July 08, 2012
On 08-Jul-12 14:48, Tobias Pankrath wrote:
> On Sunday, 8 July 2012 at 09:14:32 UTC, Dmitry Olshansky wrote:
>> On 08-Jul-12 13:05, Tobias Pankrath wrote:
>>>>> Yup, LL(*) is my favorite so far.
>>>>
>>>> That's Terence Parr's discovery, right? I've always liked ANTLR, so if
>>>> PEGs turn out to have issues LL(*) sounds like a promising alternative.
>>>
>>> We should also consider using GLR if LL(*) doesn't work.
>>
>> GLR ... are you serious? It still does parsing in n^3 if I'm not
>> mistaken.
>
> Since GLR can parse any CFG the upper bound is in O(n^3), but the actual
> performance seems to depend on the grammar.
>
>  From Elkhound [1]
>> It should be competitive with Bison for LALR (fragements of) grammars,
>> and degrade gracefully from there. On the scale of grammar
>> nondeterminism, from none
>> (LALR) to some to lots, "some" is the niche Elkhound is going after.
>> These goals are driven by Elkhound's primary application, the Elsa C++
>> Parser. In essence, Elkhound came about because I wanted to apply
>> automatic parsing technology to parsing C++, but found exiting systems
>> inadequate.
>
> So it seems to me that it is not worse than PEG if you have a grammar with
> reasonable many ambiguities.
>
> Performance is one thing, but you should be able to express your
> language in the underlying formalism without too many hurdles.
>

The problem is that say LL(*) can be easily tweaked in place to run various semantic actions as it parse the source. I think GLR is harder to make do anything other then "parse & say it's fine".


-- 
Dmitry Olshansky


July 08, 2012
On 2012-07-07 18:49, deadalnix wrote:

> I tried that. This is almost impossible, dmd's parser and AST are very
> tightly mixed with dmd's internals.

I suspected that.

-- 
/Jacob Carlborg


July 08, 2012
> The problem is that say LL(*) can be easily tweaked in place to run various semantic actions as it parse the source. I think GLR is harder to make do anything other then "parse & say it's fine".

Did you look at Elkhound? According to the tutorial you can use actions
in the same way as if you were using an (LA)LR parser. Dunno if it's sufficient, but with Elkhound an C++-Parser has been written.

See also http://stackoverflow.com/questions/428892/what-parser-generator-do-you-recommend where Ira Baxter (maybe you know him) makes a case for DMS, which uses GLR internally. Here is a google tech talk of Ira explaining the DMS http://www.youtube.com/watch?v=C-_dw9iEzhA .

I'm not very experienced with parser generators. Just trying to put all options on the table.
July 08, 2012
On 2012-07-07 19:53, Jonathan M Davis wrote:

> There are multiple issues here. The one that Andrei is raising is the fact
> that D isn't properly formalized. Essentially, the compiler _is_ the spec, and
> while the online spec _mostly_ follows it, it doesn't entirely, and the online
> spec isn't always as precise as it needs to be regardless. With a fully
> formalized spec, it should be possible to fully implement a D compiler from
> the spec alone, and I don't think that that's currently possible.

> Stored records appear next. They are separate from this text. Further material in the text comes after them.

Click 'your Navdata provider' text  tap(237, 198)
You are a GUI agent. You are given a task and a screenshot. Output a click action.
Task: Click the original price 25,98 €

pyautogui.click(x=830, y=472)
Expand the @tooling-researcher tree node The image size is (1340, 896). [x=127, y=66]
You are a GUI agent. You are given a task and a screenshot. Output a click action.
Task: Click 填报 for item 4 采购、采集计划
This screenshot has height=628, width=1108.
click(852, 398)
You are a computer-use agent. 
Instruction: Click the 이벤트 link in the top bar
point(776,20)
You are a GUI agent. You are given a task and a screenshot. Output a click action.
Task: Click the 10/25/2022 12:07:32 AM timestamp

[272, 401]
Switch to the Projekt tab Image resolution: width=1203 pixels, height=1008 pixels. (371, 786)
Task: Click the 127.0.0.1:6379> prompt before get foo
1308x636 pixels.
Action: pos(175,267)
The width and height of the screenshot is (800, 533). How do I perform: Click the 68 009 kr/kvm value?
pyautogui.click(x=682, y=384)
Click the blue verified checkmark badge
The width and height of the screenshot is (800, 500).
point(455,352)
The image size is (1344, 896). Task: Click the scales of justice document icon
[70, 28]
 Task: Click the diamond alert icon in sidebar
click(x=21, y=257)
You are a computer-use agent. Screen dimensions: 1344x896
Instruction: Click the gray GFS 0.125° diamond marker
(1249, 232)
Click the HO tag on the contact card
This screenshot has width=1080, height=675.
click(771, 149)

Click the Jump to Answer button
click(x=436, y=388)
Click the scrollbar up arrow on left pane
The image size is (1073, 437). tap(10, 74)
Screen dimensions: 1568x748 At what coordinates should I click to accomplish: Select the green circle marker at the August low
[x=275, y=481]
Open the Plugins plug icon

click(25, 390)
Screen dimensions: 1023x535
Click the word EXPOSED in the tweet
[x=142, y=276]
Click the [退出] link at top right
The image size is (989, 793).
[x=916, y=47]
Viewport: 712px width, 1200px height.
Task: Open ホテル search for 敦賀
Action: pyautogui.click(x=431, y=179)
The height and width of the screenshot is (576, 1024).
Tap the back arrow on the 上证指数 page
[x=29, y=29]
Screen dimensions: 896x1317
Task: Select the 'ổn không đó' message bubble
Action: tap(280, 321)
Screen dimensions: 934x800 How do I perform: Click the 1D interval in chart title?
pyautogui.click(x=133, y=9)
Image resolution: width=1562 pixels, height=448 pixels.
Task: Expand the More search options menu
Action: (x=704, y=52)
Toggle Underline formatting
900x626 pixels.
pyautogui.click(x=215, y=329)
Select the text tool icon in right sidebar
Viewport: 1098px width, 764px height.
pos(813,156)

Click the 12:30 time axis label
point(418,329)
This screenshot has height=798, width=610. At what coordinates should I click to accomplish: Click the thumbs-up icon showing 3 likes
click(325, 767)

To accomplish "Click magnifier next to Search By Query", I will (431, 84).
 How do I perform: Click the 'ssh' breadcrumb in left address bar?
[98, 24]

That's been a problem for a long time.

> Writing a D lexer and parser (if not a full-blown compiler) from scratch would
> help highlight the places in the spec which are lacking, and having it be part
> of Phobos would arguably increase Walter's incentive to make sure that the
> spec is in line with the compiler (and vice versa) so that stuff _other_ than
> the compiler which is based on the spec would be able to match the compiler.
>
> Clang is in a _completely_ different situation. It's a C/C++ compiler, and both
> C and C++ already have official, formalized specs which Clang conforms to (or is
> supposed to anyway). Clang has no control over the spec at all. It merely
> implements it. So, there is no issue of trying to keep other tools or
> compilers in line with Clang due to it being the language's spec like we
> effectively have with dmd. It may help the tools which use Clang to be fully in
> line with Clang and not have to worry about whether Clang implements the spec
> slightly differently, but in theory, if they all follow the spec correctly,
> that isn't in issue (though obviously in practice it can be).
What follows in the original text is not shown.